Most of the stories were interesting enough, but there was an overabundance of tales about 'coincidence'. After the first ten, they all started to seem much less miraculous. The inclusions from writers of earlier generations were especially enjoyable and reminiscent of tales from my grandparents.


This is a good book to take to the doctor's office and read while you're waiting. Lots of very short bits from NPR's National Story Project. Pleasant light read, but didn't change my life.


Several years ago, Paul Auster began the National Story Project in which he invited Americans to send stories to NPR. The only requirements were that the stories had to be true and they had to be short. Over 4,000 stories were submitted within months and from those, Auster selected the 179 stories included in this volume. A wonderful read. Americans are living intense, wacky, wonderful lives and are willing to share them. One of my favorites was the story of a small boy who heard his father tell one of their neighbors to drop dead and shortly thereafter the man did. Obviously the boy drew the obvious conclusions about the power of his father. A great book to pick up and read in short sessions.

Nathan Harrison

I'm a sucker for non-fiction like this, especially when it's given the NPR imprimatur. There's a lot of coincidence at work in the stories in this book, but they are all supposedly true (though it may only be that they are "true enough", in the words of David Sedaris). The possibility of narrative liberties aside, I'm into synchronicity, period -- whether it be the work of a pattern-finding brain or more mysterious forces. As a bonus, all these stories are related first-hand, more or less, having been submitted to a radio program by listeners. And while there's an unmistakable hint of a editorial voice at work, there's enough variety of authorship to make each little tale its own.

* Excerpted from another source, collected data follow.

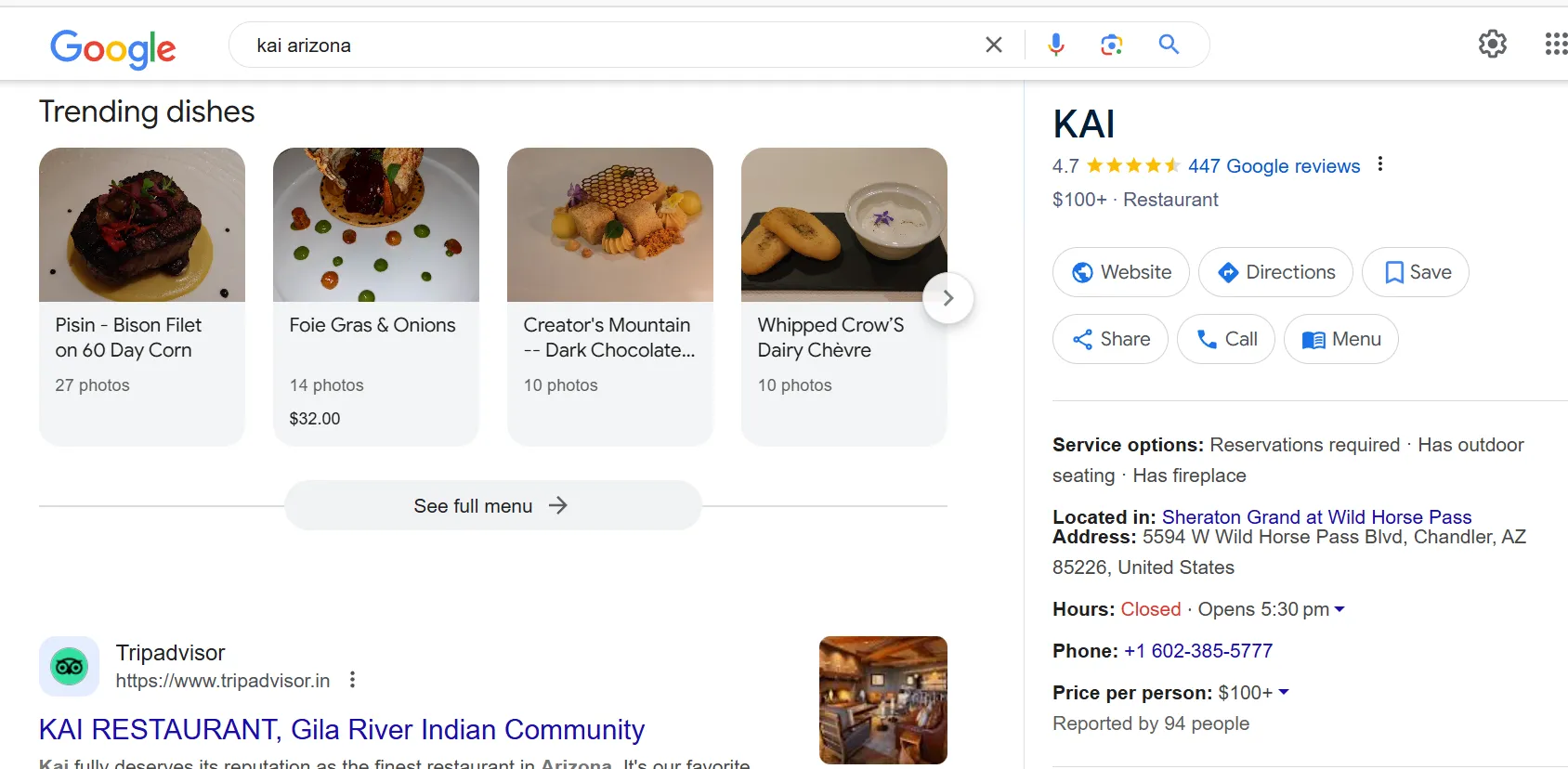The width and height of the screenshot is (1568, 769).
Task: Click the Share icon for KAI
Action: pyautogui.click(x=1083, y=339)
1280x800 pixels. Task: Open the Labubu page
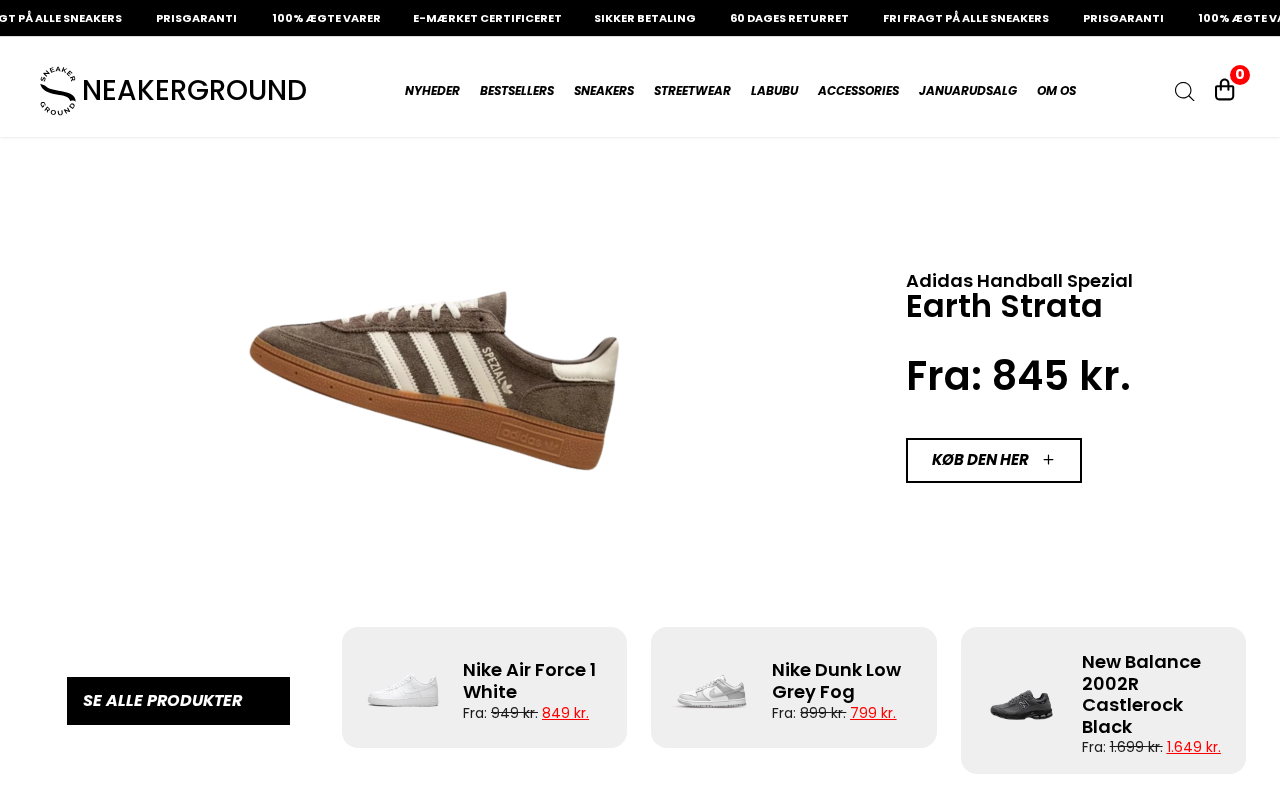[x=774, y=91]
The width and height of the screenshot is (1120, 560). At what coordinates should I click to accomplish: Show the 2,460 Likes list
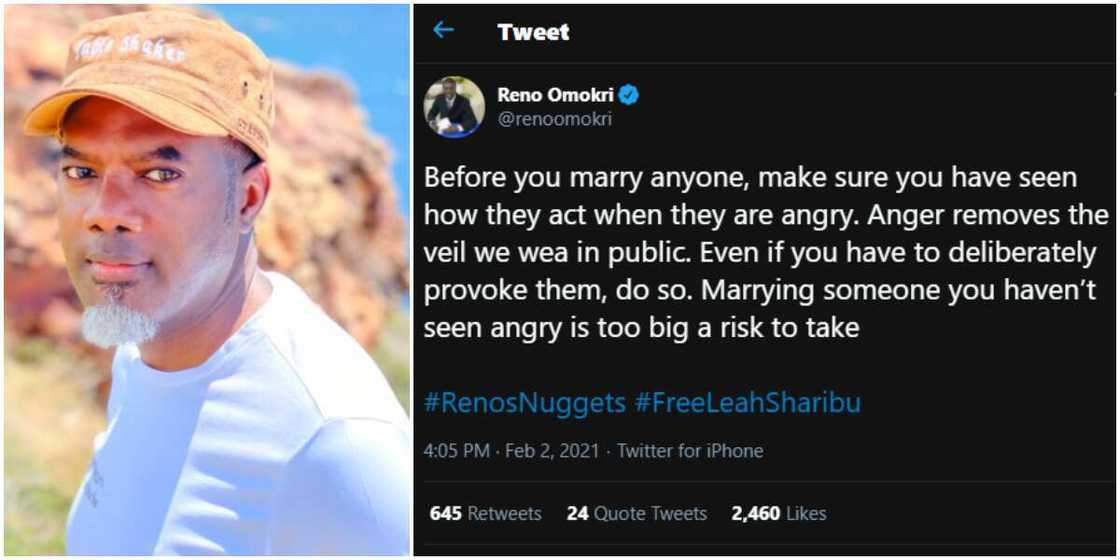pos(779,513)
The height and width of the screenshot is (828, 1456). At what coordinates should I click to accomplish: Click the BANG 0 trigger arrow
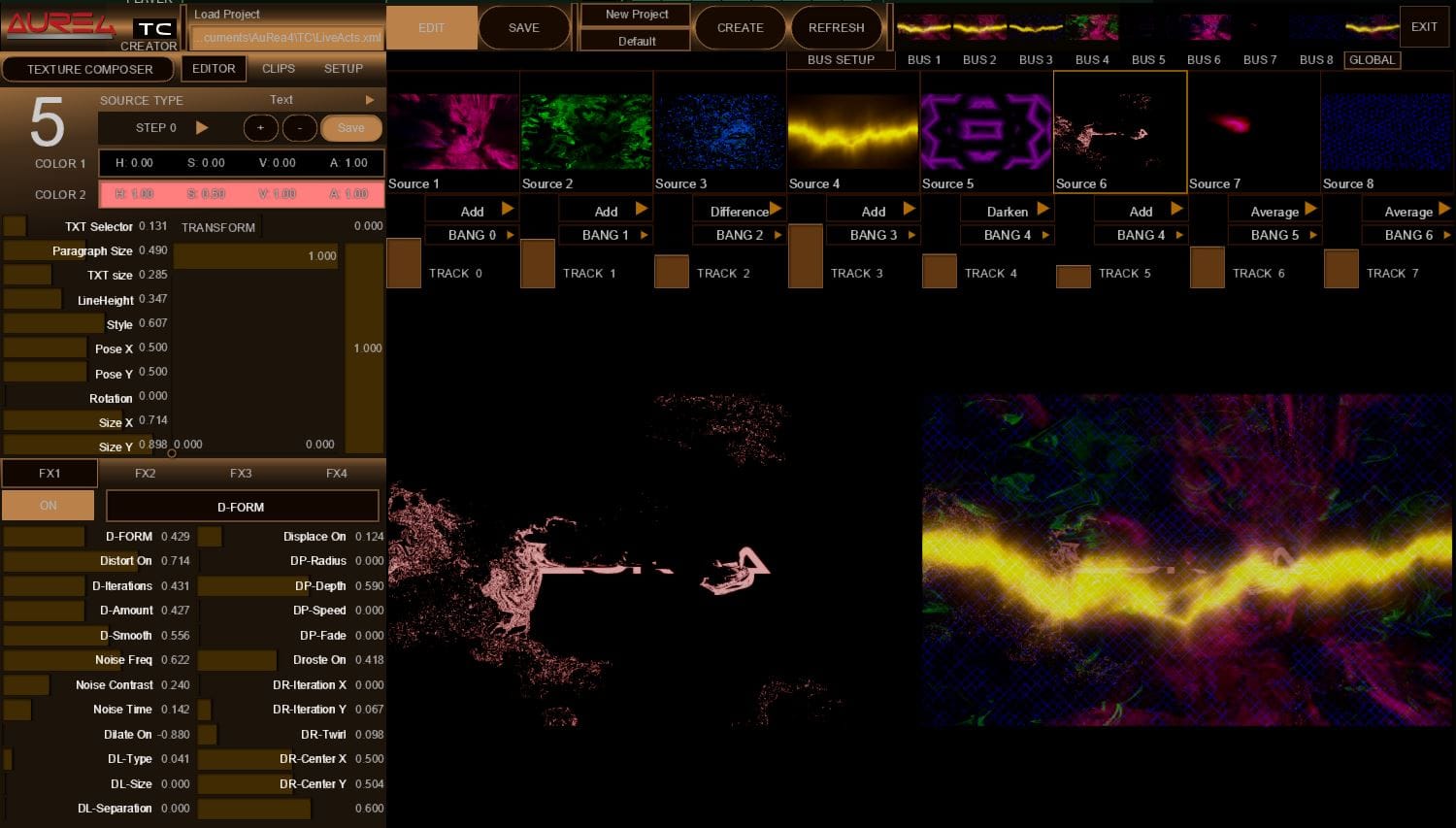pyautogui.click(x=511, y=235)
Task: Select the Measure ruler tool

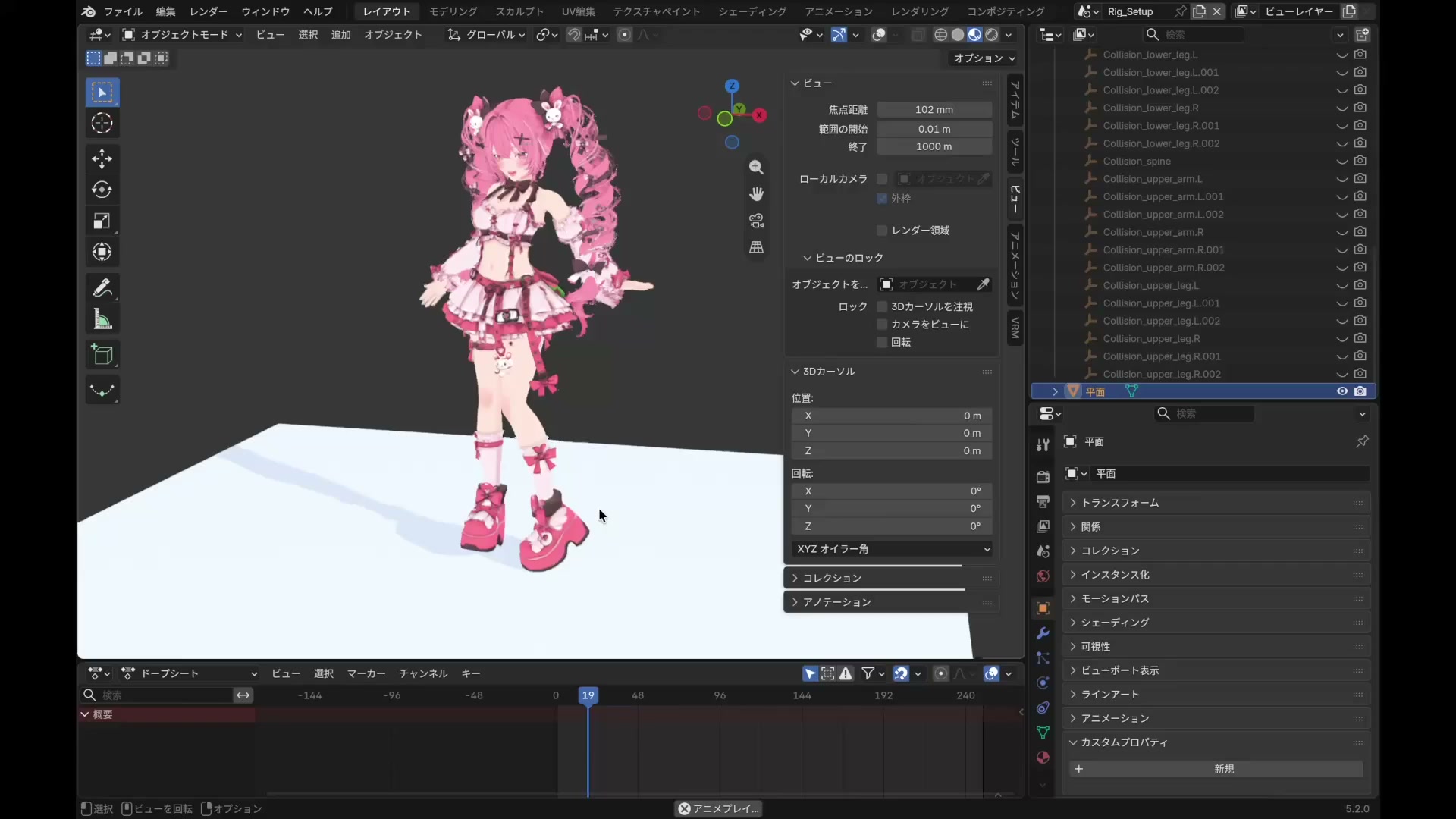Action: coord(102,319)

I love the "short" format, and it didn't disappoint in this collection. The writers convey so much, but because the focus of each essay is so tight, the reader is left with plenty fill in on their own. I don't like it when books go on and on, leaving nothing to the imagination - I prefer to wonder about all the alternatives. Some sections are stronger than others. War stories in particular got a bit repetitive for me.I do think the title is terrible - makes it seem like the book is going to be about a disturbing and dysfunctional family, which doesn't even represent the one story the phrase is taken from, much less the entire book.